In general, fat grafts can be used to replace volume in contour defects, to restore symmetry, and to improve the quality of soft tissue, including scars and keloids. Small defects and disfiguring scars can be treated with a simple procedure instead of complicated soft tissue manipulation and flap surgery . Major posttraumatic soft tissue volume defects that would usually require microsurgical transfer can be very well reconstructed with structural fat grafting, which can be repeated to produce a satisfactory result. What can be frustrating and discouraging in such cases is the unpredictability of the wound with regard to the acceptance of injected fat.
In fact, surgeon patience and patient understanding are necessary to succeed in cases in which there are large-volume losses, extensive scarring, and the presence of allogenic implants. The results are not guaranteed because of the unpredictable take—or, rather, predictable fat graft necrosis—and the partial loss of original volume. Fat grafting is a minor surgery with a minimal complication rate that can be repeated until the optimal result is achieved. After the completion of a sometimes long process, these procedures actually carry a very high patient satisfaction rate.

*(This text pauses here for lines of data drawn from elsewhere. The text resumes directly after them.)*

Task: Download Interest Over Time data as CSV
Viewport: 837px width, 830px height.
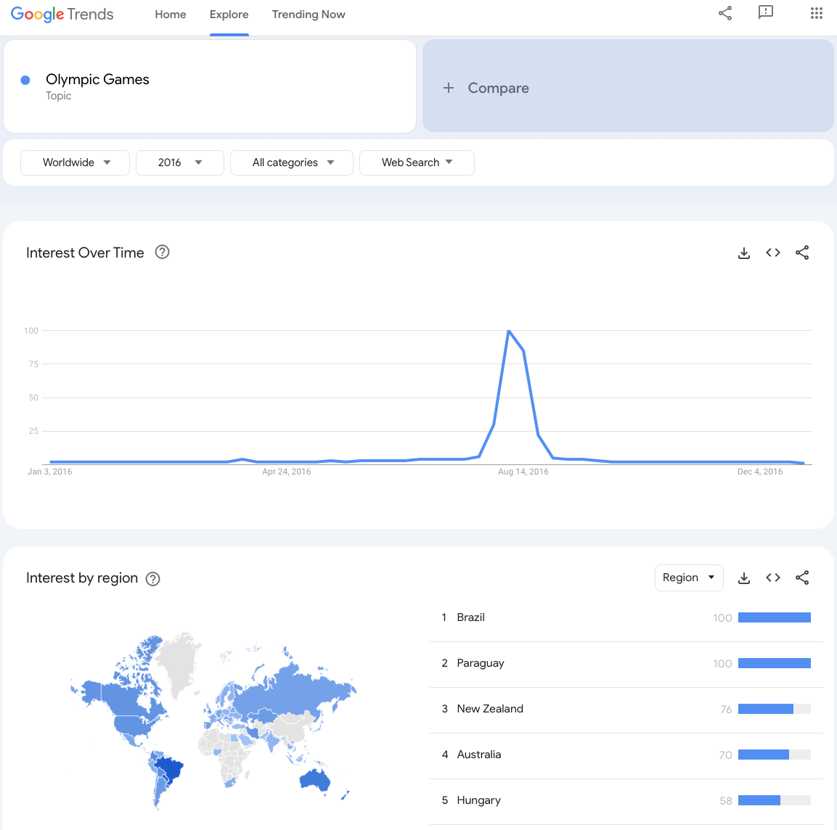Action: [x=743, y=252]
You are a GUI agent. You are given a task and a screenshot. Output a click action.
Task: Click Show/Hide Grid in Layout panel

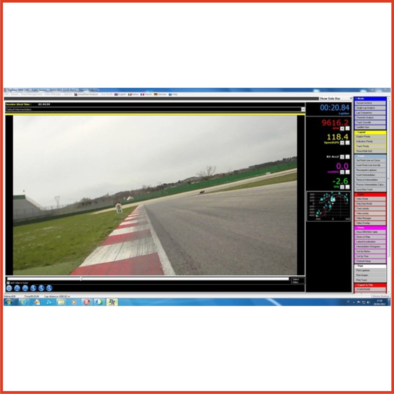click(370, 151)

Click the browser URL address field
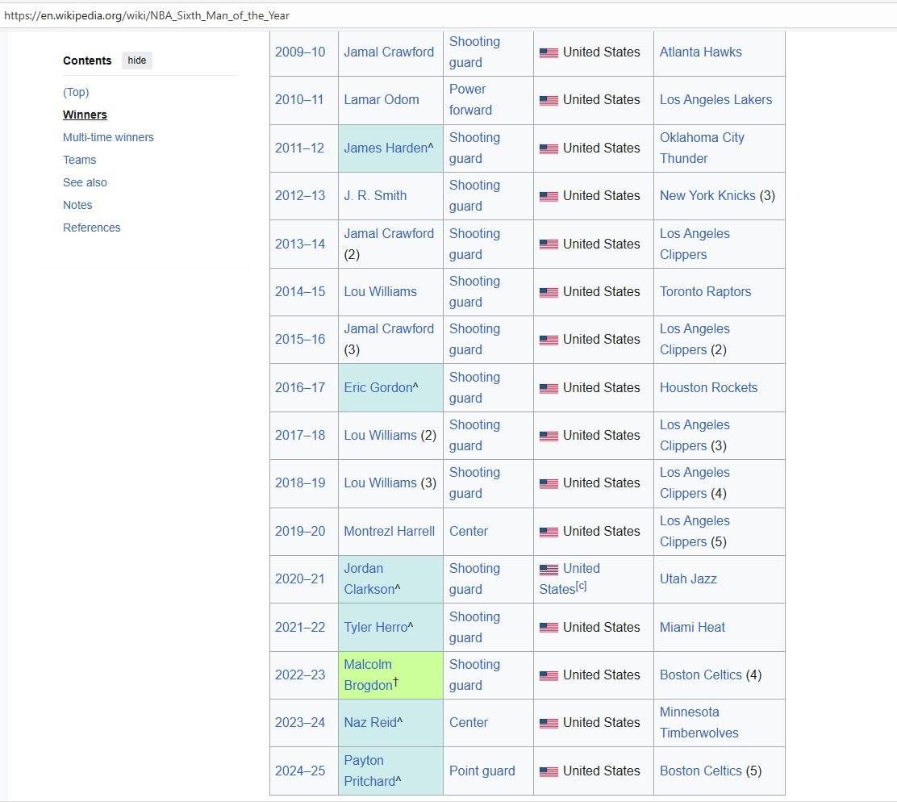click(x=449, y=15)
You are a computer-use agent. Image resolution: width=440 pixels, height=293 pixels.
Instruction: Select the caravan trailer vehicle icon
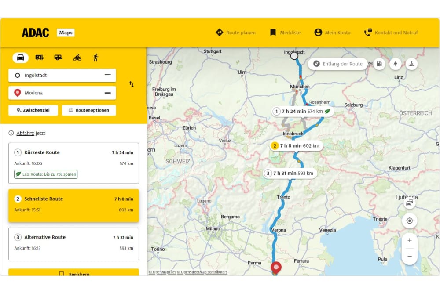click(58, 58)
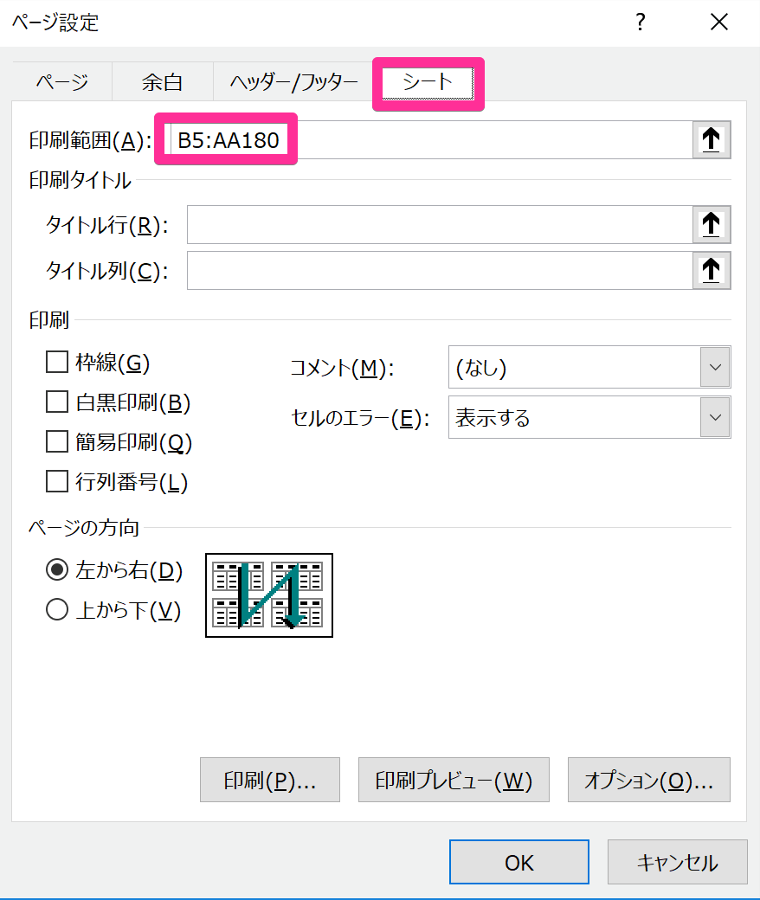Click the 印刷範囲 field showing B5:AA180

click(x=428, y=139)
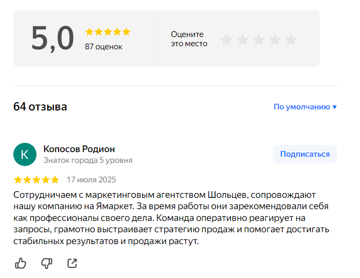This screenshot has height=278, width=360.
Task: Click the review date '17 июля 2025'
Action: click(x=91, y=180)
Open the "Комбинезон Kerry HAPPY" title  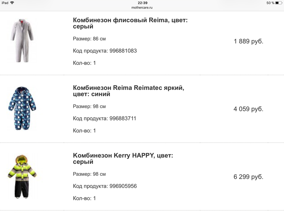pyautogui.click(x=123, y=159)
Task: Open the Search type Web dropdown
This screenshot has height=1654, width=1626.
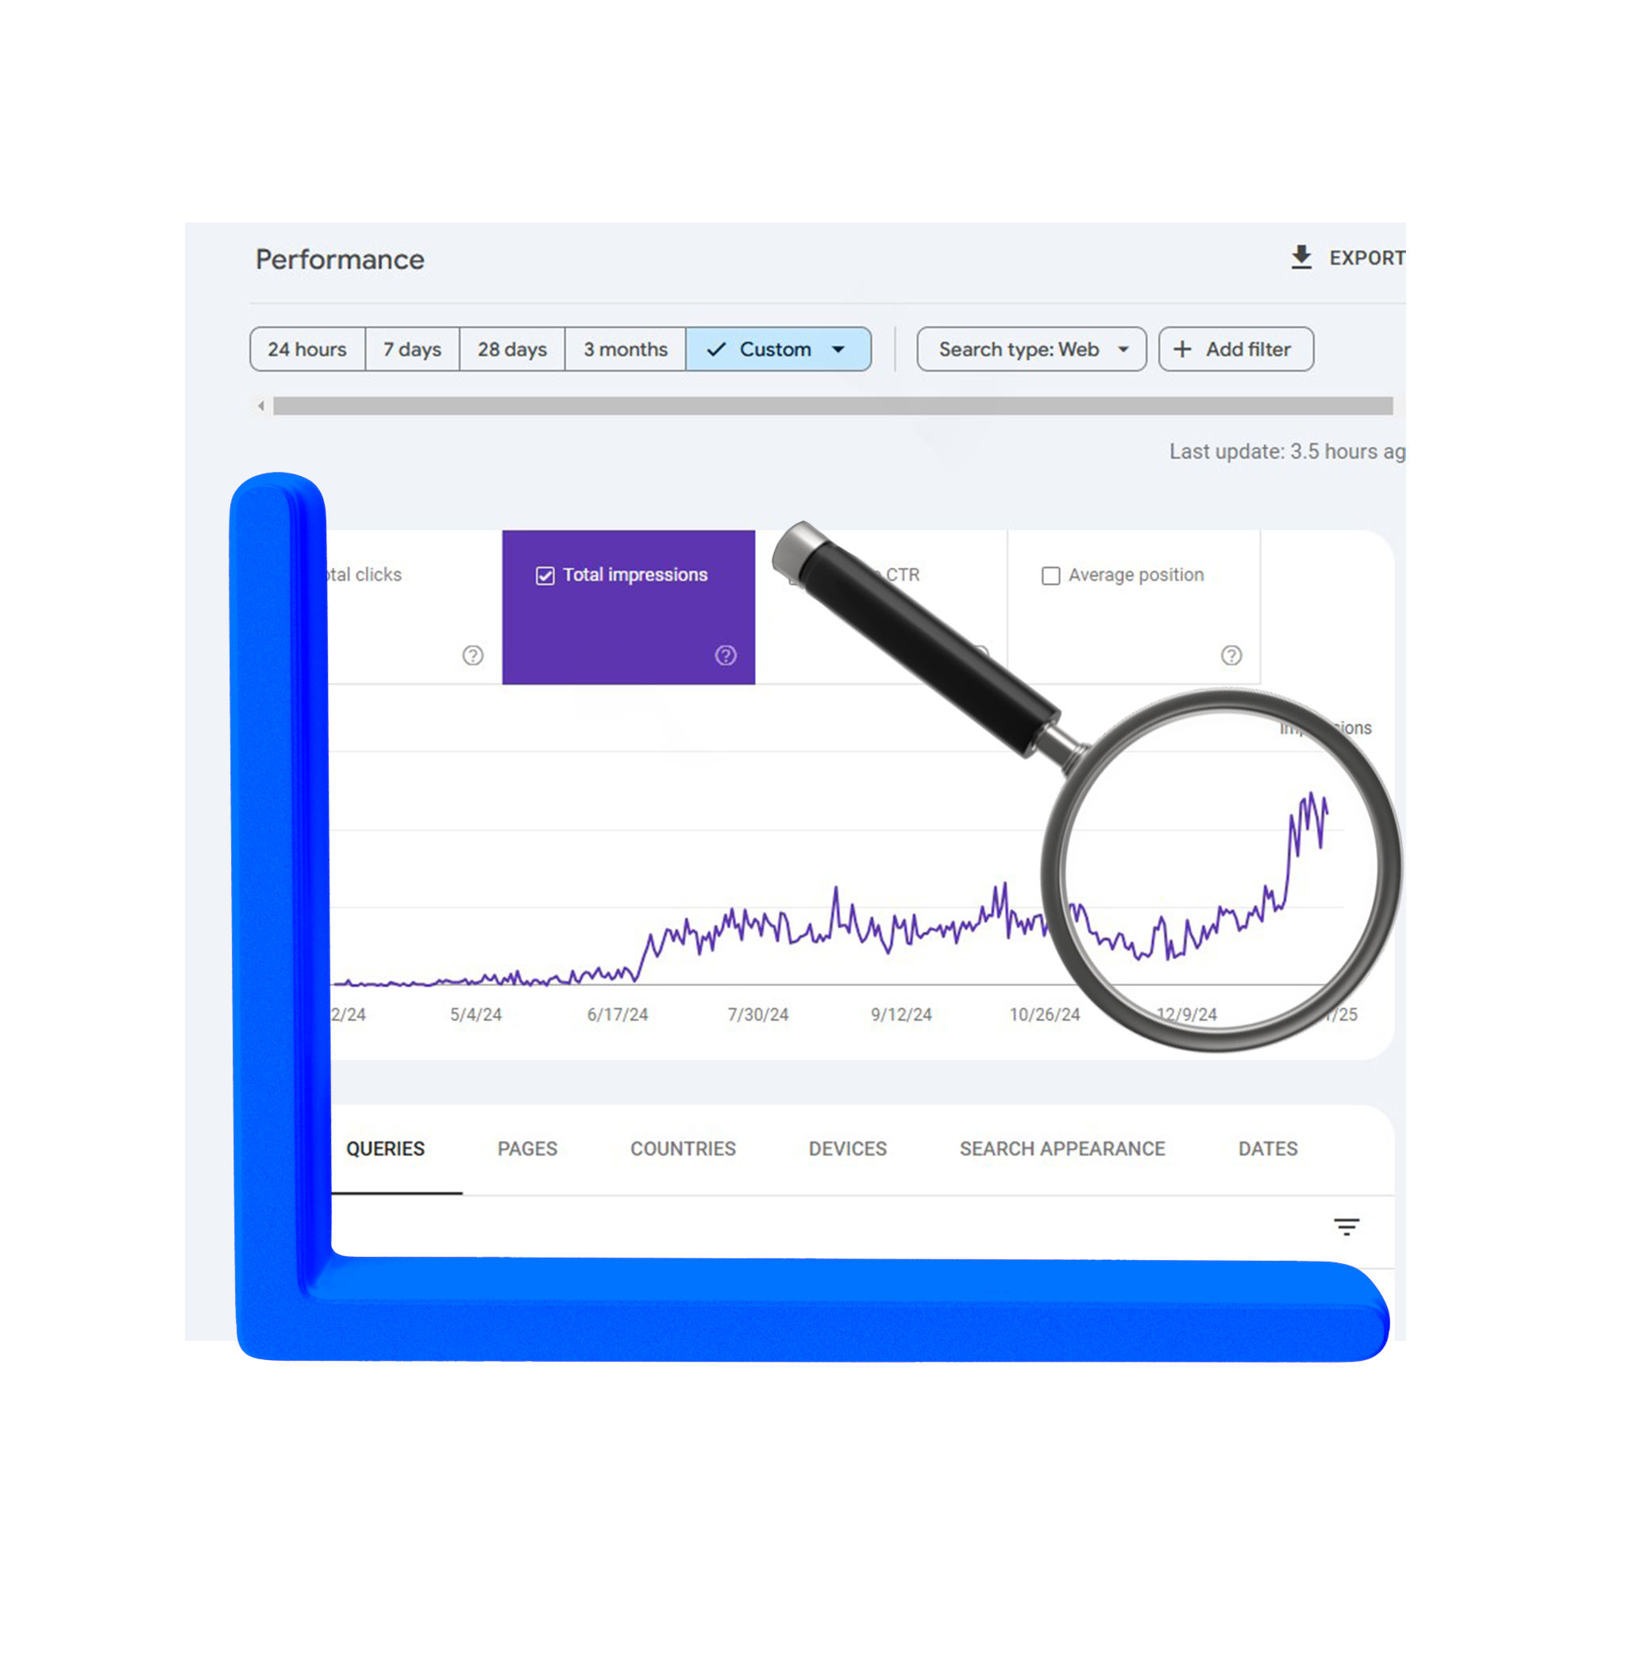Action: (x=1027, y=349)
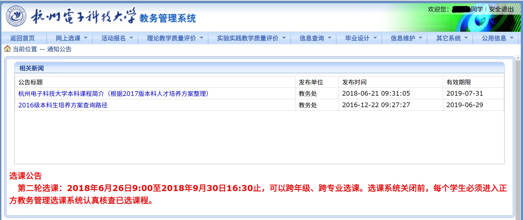Open the 2016级本科生培养方案查询路径 link

(x=63, y=105)
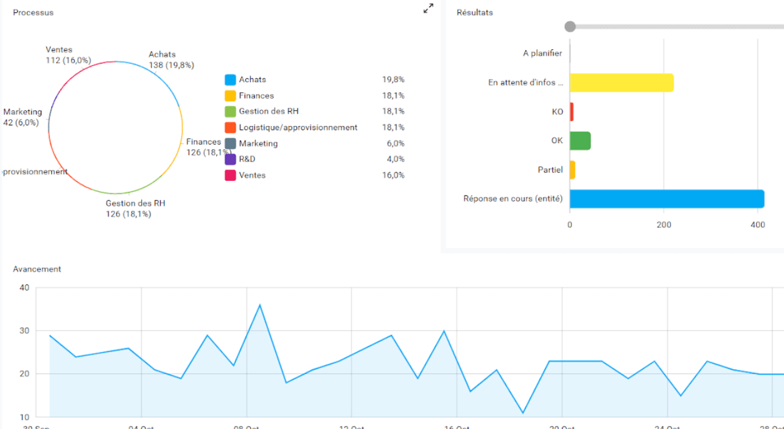Click the Logistique/approvisionnement orange legend swatch

pos(230,127)
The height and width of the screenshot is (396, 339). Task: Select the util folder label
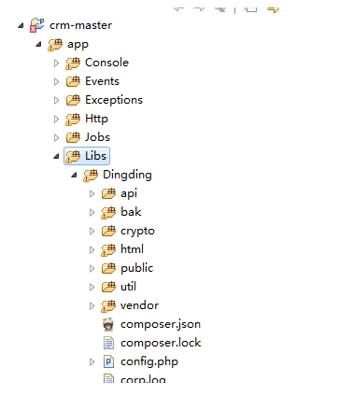pos(128,287)
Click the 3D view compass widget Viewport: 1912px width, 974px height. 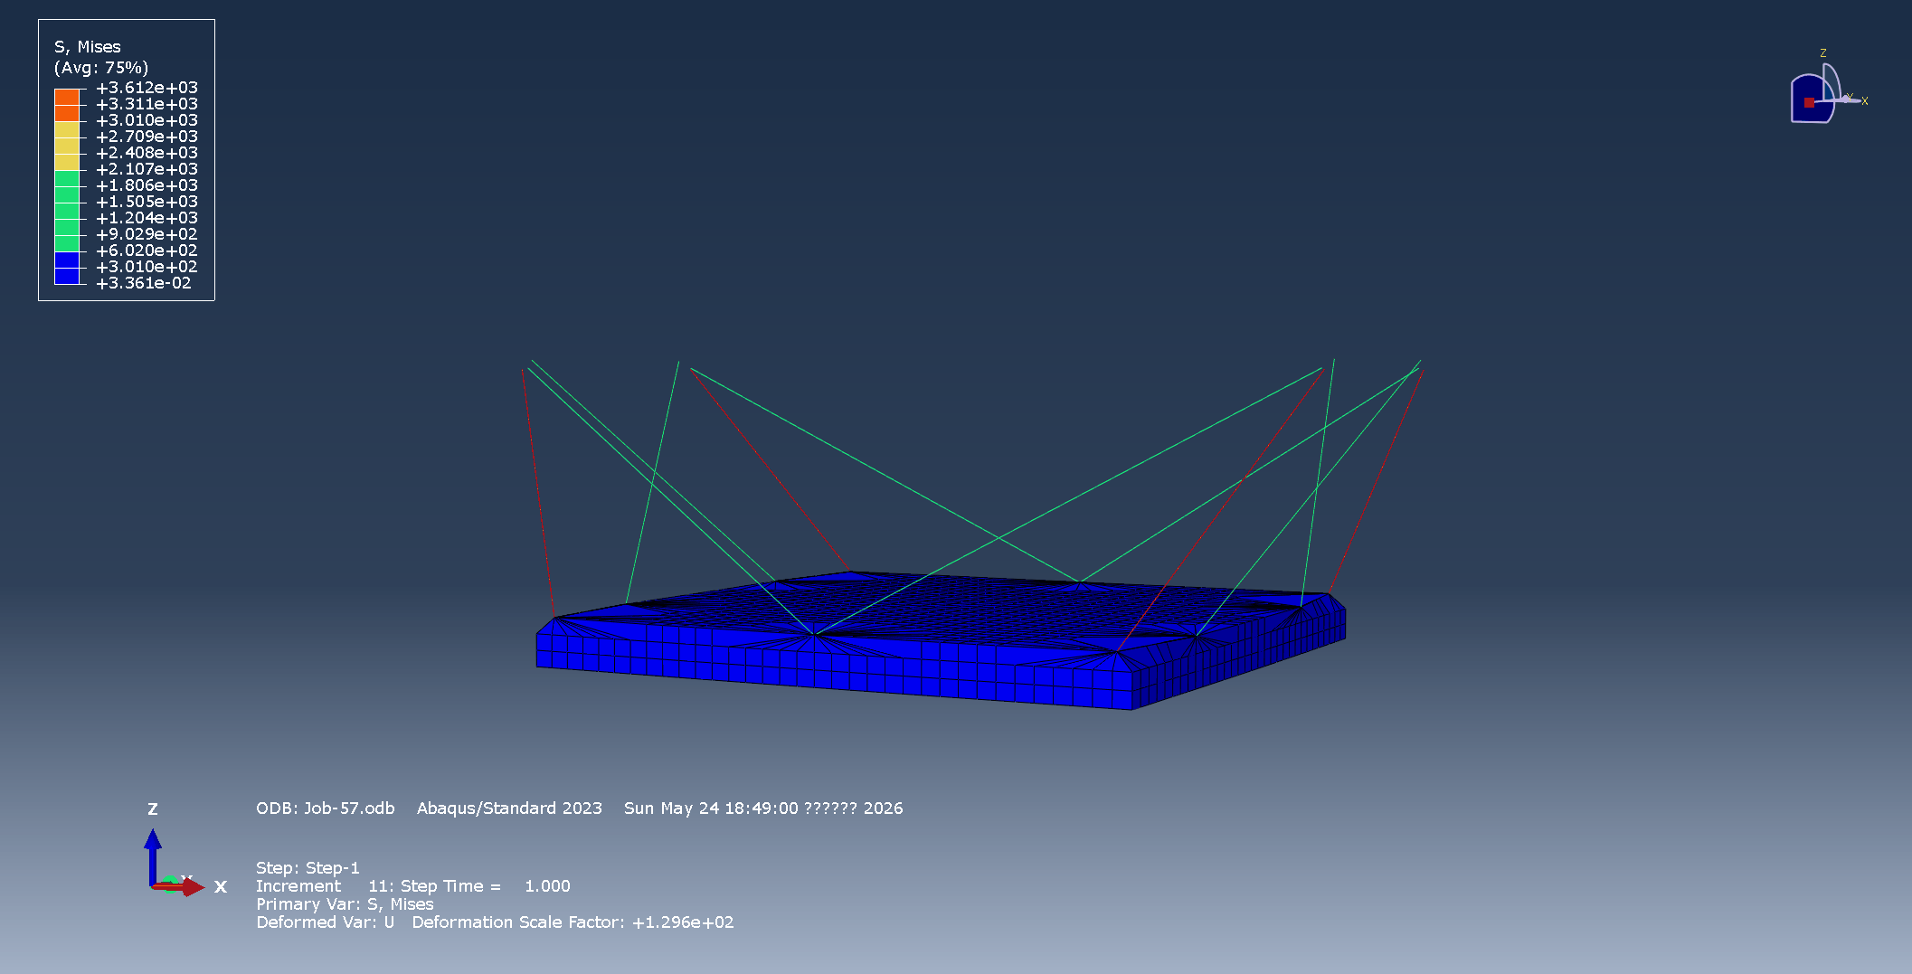coord(1826,90)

Examples of current uses of fat grafting in craniofacial surgery are summarized in the table.
Material and Methods
Planning the reconstruction is the most crucial part of the preparation for surgery and should include the following:
Detailed analysis of the defect
Assessment of the types of tissue that need to be reconstructed (bone, soft tissue, muscle, skin)
Design of a one-stage or multistage reconstruction
Assessment of the completion of facial growth, when applicable
Evaluation of any comorbidities
Determination of patient expectations
My approach is to first correct bony abnormalities, which can be treated with a soft tissue cover in the same procedure or during a second stage. Volume replacement is essential for the final aesthetic result and should be dealt with during the final stage if not corrected at the time of the original reconstruction.
Despite ongoing debate about the optimal method for harvesting and processing fat and what instrumentation to use, there is still no consensus. The best described, most researched, and most commonly used method is the method described by Coleman (see Chapter 1). His technique includes the harvesting of fat through a handheld syringe, centrifugation of fat at 3000 rpm for 3 minutes, and then injection of the lipoaspirate through a blunt infiltration cannula with layered placement. 8 Eto and colleagues documented this method and illustrated how the fat transfer behaves in the recipient site 9 ; their research describes the pathophysiology of fat survival in great detail. With the use of the information provided by these researchers, it is easy to predict the fat take/absorption ratio. This makes planning much easier, and there is a level of comfort regarding the results that are likely to be achieved.
Planning for complex cases can be difficult. Designing a craniofacial procedure with fat grafting must be very precise. For patients with very severe posttraumatic or congenital deformities, it may be useful to stage the reconstruction. I recommend that bony defects be addressed first, delaying soft tissue reconstruction for at least 6 to 12 months to ensure settling of residual swelling and the completion of the healing process.
For patients with congenital abnormalities such as facial clefts, the main purpose of the fat graft is to provide cover for the defect to allow bone to grow, with possible interim distraction or bone grafting, if necessary, until facial growth is completed.